NetSafe: Exploring the Topological Safety of Multi-agent Networks
Miao Yu, Shilong Wang, Guibin Zhang, Junyuan Mao, Chenlong Yin, Qijiong Liu, Qingsong Wen, Kun Wang, Yang Wang
TL;DR
The paper tackles the problem of safeguarding LLM-based multi-agent networks by exploring how network topology affects vulnerability to misinformation, bias, and harmful information. It introduces NetSafe, a framework with RelCom to standardize iterative inter-agent communication and enable rigorous topological safety analysis. Through static and dynamic evaluations across multiple topologies and attack types, it shows that highly connected graphs are more susceptible to misinformation, while aggregation and bias-harmful content demonstrate stronger safety under certain conditions, with APV offering better real-world alignment. It also reveals universal phenomena such as Agent Hallucination and Aggregation Safety, providing actionable insights for designing safer multi-agent systems.
Abstract
Large language models (LLMs) have empowered nodes within multi-agent networks with intelligence, showing growing applications in both academia and industry. However, how to prevent these networks from generating malicious information remains unexplored with previous research on single LLM's safety be challenging to transfer. In this paper, we focus on the safety of multi-agent networks from a topological perspective, investigating which topological properties contribute to safer networks.
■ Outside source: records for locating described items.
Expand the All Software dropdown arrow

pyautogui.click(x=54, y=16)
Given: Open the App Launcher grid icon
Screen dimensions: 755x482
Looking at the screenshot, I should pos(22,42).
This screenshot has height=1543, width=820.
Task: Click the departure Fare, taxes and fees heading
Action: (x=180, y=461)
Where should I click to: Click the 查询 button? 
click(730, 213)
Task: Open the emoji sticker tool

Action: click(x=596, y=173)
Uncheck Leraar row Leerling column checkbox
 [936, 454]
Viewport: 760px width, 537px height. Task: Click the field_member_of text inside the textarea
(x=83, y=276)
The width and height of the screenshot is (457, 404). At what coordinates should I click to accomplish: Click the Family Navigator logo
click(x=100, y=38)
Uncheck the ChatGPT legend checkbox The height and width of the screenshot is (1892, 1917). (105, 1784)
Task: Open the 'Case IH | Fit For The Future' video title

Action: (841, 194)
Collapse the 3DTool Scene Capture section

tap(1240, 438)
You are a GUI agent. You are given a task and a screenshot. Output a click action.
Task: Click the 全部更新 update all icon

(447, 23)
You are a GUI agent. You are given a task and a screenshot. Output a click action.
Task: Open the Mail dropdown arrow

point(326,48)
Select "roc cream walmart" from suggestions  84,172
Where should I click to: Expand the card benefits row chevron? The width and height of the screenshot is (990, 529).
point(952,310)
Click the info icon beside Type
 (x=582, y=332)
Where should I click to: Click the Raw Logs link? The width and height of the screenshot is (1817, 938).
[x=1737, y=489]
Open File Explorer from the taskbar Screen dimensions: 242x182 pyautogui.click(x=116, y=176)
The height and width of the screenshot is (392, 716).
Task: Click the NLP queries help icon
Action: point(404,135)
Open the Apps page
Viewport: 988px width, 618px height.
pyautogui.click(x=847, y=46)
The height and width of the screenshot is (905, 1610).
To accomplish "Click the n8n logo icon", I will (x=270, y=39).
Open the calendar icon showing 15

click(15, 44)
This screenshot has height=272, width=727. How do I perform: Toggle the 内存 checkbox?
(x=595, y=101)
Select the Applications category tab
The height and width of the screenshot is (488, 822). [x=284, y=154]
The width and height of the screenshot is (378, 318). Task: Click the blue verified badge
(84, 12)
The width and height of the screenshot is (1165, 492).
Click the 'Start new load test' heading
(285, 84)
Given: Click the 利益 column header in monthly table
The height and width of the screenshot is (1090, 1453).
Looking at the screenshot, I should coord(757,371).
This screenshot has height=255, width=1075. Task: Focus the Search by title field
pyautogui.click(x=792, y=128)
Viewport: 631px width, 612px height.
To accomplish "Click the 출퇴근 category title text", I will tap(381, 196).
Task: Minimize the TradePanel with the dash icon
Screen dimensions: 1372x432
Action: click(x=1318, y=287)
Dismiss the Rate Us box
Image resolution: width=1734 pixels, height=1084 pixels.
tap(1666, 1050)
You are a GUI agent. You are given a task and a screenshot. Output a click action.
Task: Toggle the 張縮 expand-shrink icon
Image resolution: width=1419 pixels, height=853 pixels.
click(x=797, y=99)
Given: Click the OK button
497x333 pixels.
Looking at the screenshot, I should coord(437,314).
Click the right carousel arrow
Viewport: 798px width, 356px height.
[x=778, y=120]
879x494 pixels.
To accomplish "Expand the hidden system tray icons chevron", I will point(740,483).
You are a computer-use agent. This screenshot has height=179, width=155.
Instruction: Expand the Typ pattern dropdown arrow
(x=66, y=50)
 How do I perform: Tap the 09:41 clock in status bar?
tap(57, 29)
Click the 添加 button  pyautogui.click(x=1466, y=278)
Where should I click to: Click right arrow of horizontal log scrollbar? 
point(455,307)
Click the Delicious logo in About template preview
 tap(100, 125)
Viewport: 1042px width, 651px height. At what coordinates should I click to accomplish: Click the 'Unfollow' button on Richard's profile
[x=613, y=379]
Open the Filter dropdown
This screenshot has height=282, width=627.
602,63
To this end, we propose a general framework, NetSafe along with an iterative RelCom interaction to unify existing diverse LLM-based agent frameworks, laying the foundation for generalized topological safety research. We identify several critical phenomena when multi-agent networks are exposed to attacks involving misinformation, bias, and harmful information, termed as Agent Hallucination and Aggregation Safety. Furthermore, we find that highly connected networks are more susceptible to the spread of adversarial attacks, with task performance in a Star Graph Topology decreasing by 29.7%. Besides, our proposed static metrics aligned more closely with real-world dynamic evaluations than traditional graph-theoretic metrics, indicating that networks with greater average distances from attackers exhibit enhanced safety. In conclusion, our work introduces a new topological perspective on the safety of LLM-based multi-agent networks and discovers several unreported phenomena, paving the way for future research to explore the safety of such networks.